# Exercises:
1. Condense the paragraph in the benchmark datasets vignette that begins "The fmrireg package includes" into a short bulleted list that keeps its main facts.
2. In the benchmark datasets vignette, reproduce everything from "This vignette demonstrates" down to "library(ggplot2)", changing "masked" to "hidden".

## Begin Text passage

• fmrireg

title: “06. Benchmark Datasets” author: “fmrireg package” date: “2025-09-24” output: rmarkdown::html_vignette vignette: > % % % —

Introduction

The fmrireg package includes a comprehensive set of benchmark datasets designed for testing and evaluating HRF fitting, beta estimation, and other fMRI analysis methods. These datasets provide known ground truth for various challenging scenarios commonly encountered in fMRI analysis.

This vignette demonstrates how to use these benchmark datasets to evaluate your analysis methods.

library(fmrireg)
#> 
#> Attaching package: 'fmrireg'
#> The following object is masked from 'package:stats':
#> 
#>     convolve
library(ggplot2)
library(dplyr)
#> 
#> Attaching package: 'dplyr'
#> The following object is masked from 'package:fmrireg':
#> 
#>     group_data
#> The following objects are masked from 'package:stats':
#> 
#>     filter, lag
#> The following objects are masked from 'package:base':
#> 
#>     intersect, setdiff, setequal, union

Available Benchmark Datasets

Let’s start by exploring what benchmark datasets are available:

# List all available datasets
datasets_info <- list_benchmark_datasets()
print(datasets_info)

## End Text passage
## Begin Data records

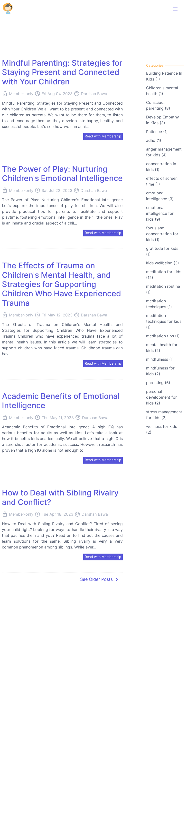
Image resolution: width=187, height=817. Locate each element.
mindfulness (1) (160, 359)
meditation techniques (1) (159, 303)
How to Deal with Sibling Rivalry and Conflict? (60, 497)
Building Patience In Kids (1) (164, 76)
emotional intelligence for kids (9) (160, 213)
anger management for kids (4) (164, 152)
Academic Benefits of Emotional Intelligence (61, 400)
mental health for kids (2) (162, 347)
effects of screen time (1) (162, 181)
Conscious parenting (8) (158, 105)
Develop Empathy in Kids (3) (162, 120)
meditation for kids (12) (163, 274)
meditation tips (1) (163, 335)
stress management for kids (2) (164, 414)
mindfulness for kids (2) (160, 371)
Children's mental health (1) (162, 90)
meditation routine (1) (163, 289)
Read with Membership (103, 136)
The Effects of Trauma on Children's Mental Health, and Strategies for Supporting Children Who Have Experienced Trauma (61, 284)
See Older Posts (100, 579)
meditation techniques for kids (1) (163, 321)
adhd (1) (153, 140)
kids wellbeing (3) (162, 262)
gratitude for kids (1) (162, 251)
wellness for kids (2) (161, 429)
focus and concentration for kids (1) (162, 233)
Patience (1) (157, 131)
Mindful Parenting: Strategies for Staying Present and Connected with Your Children (62, 72)
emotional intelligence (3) (160, 195)
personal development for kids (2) (161, 397)
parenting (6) (158, 382)
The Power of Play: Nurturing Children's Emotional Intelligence (62, 173)
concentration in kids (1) (161, 166)
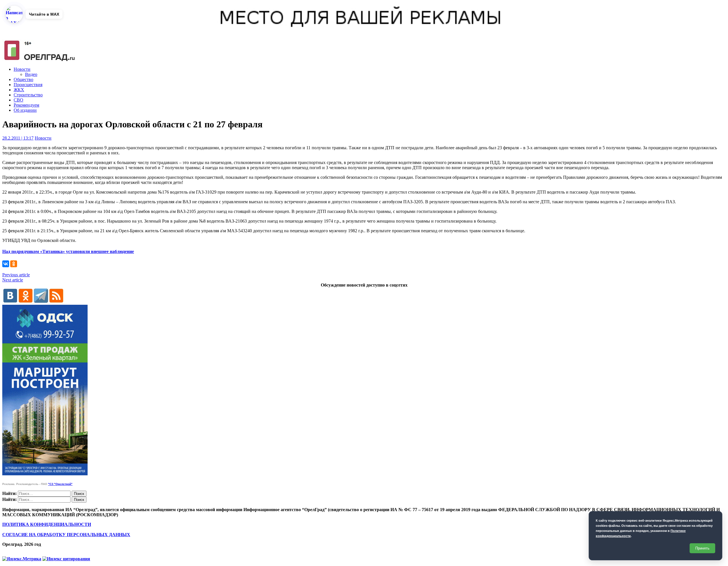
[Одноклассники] (13, 263)
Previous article (16, 274)
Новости (22, 69)
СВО (18, 100)
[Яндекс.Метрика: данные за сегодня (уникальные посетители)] (21, 558)
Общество (23, 79)
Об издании (25, 110)
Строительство (28, 94)
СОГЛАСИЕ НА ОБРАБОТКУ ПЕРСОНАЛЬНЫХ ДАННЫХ (66, 534)
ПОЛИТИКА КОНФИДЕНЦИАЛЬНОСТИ (46, 524)
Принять (702, 548)
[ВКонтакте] (5, 263)
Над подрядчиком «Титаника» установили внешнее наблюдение (68, 251)
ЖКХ (19, 89)
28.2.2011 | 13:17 (18, 138)
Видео (31, 74)
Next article (12, 279)
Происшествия (28, 84)
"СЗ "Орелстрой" (60, 484)
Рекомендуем (26, 105)
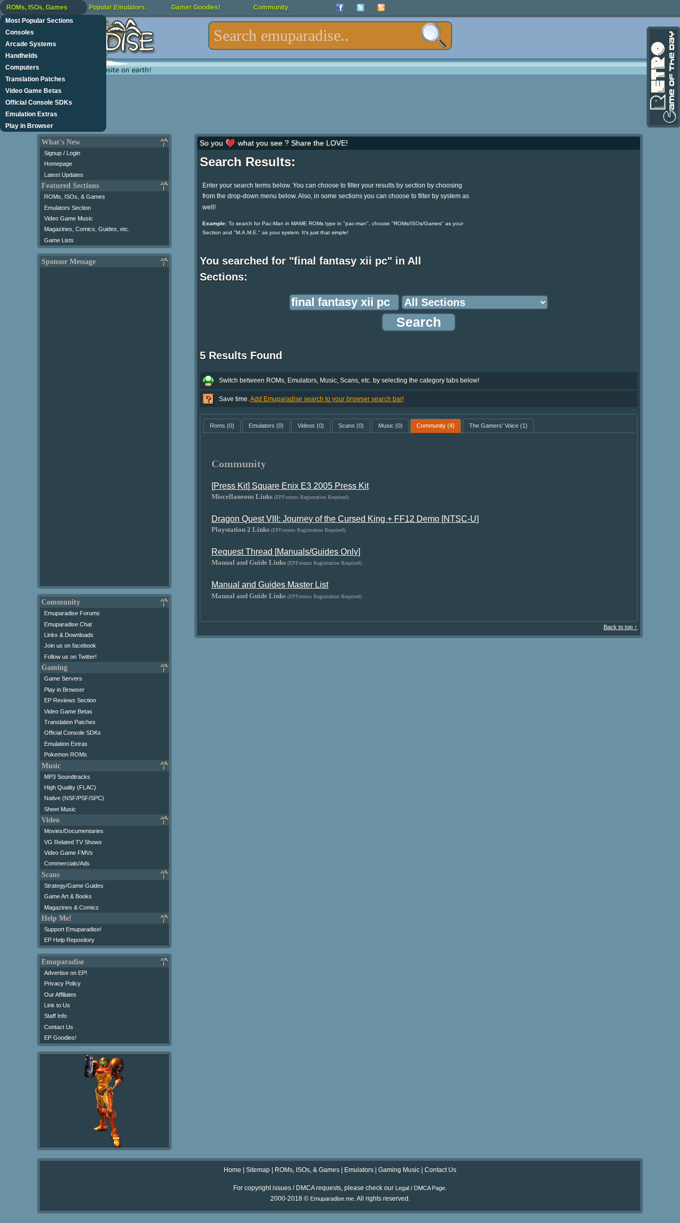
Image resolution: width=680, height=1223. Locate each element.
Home (232, 1170)
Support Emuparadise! (72, 929)
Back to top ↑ (621, 627)
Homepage (58, 163)
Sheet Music (60, 809)
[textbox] (330, 35)
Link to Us (57, 1005)
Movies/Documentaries (74, 831)
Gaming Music (399, 1170)
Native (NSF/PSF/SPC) (74, 798)
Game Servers (63, 678)
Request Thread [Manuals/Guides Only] (285, 551)
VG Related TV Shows (73, 842)
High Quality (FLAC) (70, 787)
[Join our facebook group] (339, 7)
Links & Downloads (69, 635)
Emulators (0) (266, 425)
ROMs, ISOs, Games (36, 7)
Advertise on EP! (65, 973)
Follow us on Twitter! (70, 656)
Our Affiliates (60, 994)
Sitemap (258, 1170)
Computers (22, 67)
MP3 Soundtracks (67, 777)
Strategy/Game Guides (74, 885)
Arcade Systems (30, 44)
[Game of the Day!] (662, 77)
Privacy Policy (62, 983)
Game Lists (59, 240)
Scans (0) (351, 425)
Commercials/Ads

## End Data records

# Solutions to the problems:
1.
- fmrireg ships a comprehensive set of benchmark datasets.
- They are built for testing and evaluating HRF fitting, beta estimation, and other fMRI analysis methods.
- They supply known ground truth for challenging scenarios common in fMRI analysis.

2.
This vignette demonstrates how to use these benchmark datasets to evaluate your analysis methods.

library(fmrireg)
#> 
#> Attaching package: 'fmrireg'
#> The following object is hidden from 'package:stats':
#> 
#>     convolve
library(ggplot2)